__Stated problem__:
Update the records below so that each "GUI agent" becomes "screen assistant", with every other part left unchanged.
○ ○ ○
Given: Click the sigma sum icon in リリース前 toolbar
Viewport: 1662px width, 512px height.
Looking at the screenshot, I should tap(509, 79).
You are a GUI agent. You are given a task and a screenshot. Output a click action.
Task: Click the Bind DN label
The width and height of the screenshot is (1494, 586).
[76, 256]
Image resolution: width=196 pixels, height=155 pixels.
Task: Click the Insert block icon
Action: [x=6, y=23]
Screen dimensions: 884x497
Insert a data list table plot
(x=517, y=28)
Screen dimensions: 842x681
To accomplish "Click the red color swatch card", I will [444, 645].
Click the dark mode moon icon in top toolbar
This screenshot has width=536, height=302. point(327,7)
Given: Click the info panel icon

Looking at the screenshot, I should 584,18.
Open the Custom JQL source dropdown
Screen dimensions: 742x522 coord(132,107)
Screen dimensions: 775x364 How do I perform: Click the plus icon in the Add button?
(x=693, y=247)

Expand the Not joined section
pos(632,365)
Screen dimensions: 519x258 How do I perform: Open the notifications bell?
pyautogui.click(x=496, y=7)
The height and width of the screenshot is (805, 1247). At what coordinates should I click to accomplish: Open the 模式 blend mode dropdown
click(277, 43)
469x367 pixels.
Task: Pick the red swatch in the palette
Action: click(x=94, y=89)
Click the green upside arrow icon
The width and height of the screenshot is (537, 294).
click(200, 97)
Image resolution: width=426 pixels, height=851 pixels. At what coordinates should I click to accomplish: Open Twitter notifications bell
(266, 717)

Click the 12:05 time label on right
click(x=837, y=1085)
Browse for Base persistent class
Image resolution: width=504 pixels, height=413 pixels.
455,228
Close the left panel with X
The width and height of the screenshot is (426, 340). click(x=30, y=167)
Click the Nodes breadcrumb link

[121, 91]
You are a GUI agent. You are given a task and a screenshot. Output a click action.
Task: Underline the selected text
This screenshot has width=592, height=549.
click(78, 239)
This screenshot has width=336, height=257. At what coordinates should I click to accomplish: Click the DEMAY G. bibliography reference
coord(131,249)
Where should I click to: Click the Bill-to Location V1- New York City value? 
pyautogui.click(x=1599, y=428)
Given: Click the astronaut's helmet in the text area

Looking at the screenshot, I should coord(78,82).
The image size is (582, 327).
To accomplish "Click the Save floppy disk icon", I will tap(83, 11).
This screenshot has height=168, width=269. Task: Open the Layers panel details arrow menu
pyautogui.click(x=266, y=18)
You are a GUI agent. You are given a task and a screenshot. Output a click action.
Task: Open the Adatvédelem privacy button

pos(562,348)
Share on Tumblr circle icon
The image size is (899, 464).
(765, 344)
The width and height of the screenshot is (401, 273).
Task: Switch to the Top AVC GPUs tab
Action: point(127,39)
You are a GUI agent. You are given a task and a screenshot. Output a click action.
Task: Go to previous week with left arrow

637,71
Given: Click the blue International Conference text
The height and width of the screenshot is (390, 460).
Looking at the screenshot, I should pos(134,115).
○ ○ ○
__Solution for this problem__:
Given: Click the sigma sum icon in リリース前 toolbar
Viewport: 1662px width, 512px height.
Looking at the screenshot, I should tap(509, 79).
You are a screen assistant. You are given a task and a screenshot. Output a click action.
Task: Click the Bind DN label
The width and height of the screenshot is (1494, 586).
[76, 256]
Image resolution: width=196 pixels, height=155 pixels.
Task: Click the Insert block icon
Action: [x=6, y=23]
Screen dimensions: 884x497
Insert a data list table plot
(x=517, y=28)
Screen dimensions: 842x681
To accomplish "Click the red color swatch card", I will [444, 645].
Click the dark mode moon icon in top toolbar
This screenshot has width=536, height=302. point(327,7)
Given: Click the info panel icon

Looking at the screenshot, I should 584,18.
Open the Custom JQL source dropdown
Screen dimensions: 742x522 coord(132,107)
Screen dimensions: 775x364 How do I perform: Click the plus icon in the Add button?
(x=693, y=247)

Expand the Not joined section
pos(632,365)
Screen dimensions: 519x258 How do I perform: Open the notifications bell?
pyautogui.click(x=496, y=7)
The height and width of the screenshot is (805, 1247). At what coordinates should I click to accomplish: Open the 模式 blend mode dropdown
click(277, 43)
469x367 pixels.
Task: Pick the red swatch in the palette
Action: click(x=94, y=89)
Click the green upside arrow icon
The width and height of the screenshot is (537, 294).
click(200, 97)
Image resolution: width=426 pixels, height=851 pixels. At what coordinates should I click to accomplish: Open Twitter notifications bell
(266, 717)

Click the 12:05 time label on right
click(x=837, y=1085)
Browse for Base persistent class
Image resolution: width=504 pixels, height=413 pixels.
455,228
Close the left panel with X
The width and height of the screenshot is (426, 340). click(x=30, y=167)
Click the Nodes breadcrumb link

[121, 91]
You are a screen assistant. You are given a task and a screenshot. Output a click action.
Task: Underline the selected text
This screenshot has width=592, height=549.
click(78, 239)
This screenshot has width=336, height=257. At what coordinates should I click to accomplish: Click the DEMAY G. bibliography reference
coord(131,249)
Where should I click to: Click the Bill-to Location V1- New York City value? 
pyautogui.click(x=1599, y=428)
Given: Click the astronaut's helmet in the text area

Looking at the screenshot, I should coord(78,82).
The image size is (582, 327).
To accomplish "Click the Save floppy disk icon", I will tap(83, 11).
This screenshot has height=168, width=269. Task: Open the Layers panel details arrow menu
pyautogui.click(x=266, y=18)
You are a screen assistant. You are given a task and a screenshot. Output a click action.
Task: Open the Adatvédelem privacy button

pos(562,348)
Share on Tumblr circle icon
The image size is (899, 464).
(765, 344)
The width and height of the screenshot is (401, 273).
Task: Switch to the Top AVC GPUs tab
Action: point(127,39)
You are a screen assistant. You are given a task and a screenshot. Output a click action.
Task: Go to previous week with left arrow

637,71
Given: Click the blue International Conference text
The height and width of the screenshot is (390, 460).
Looking at the screenshot, I should pos(134,115).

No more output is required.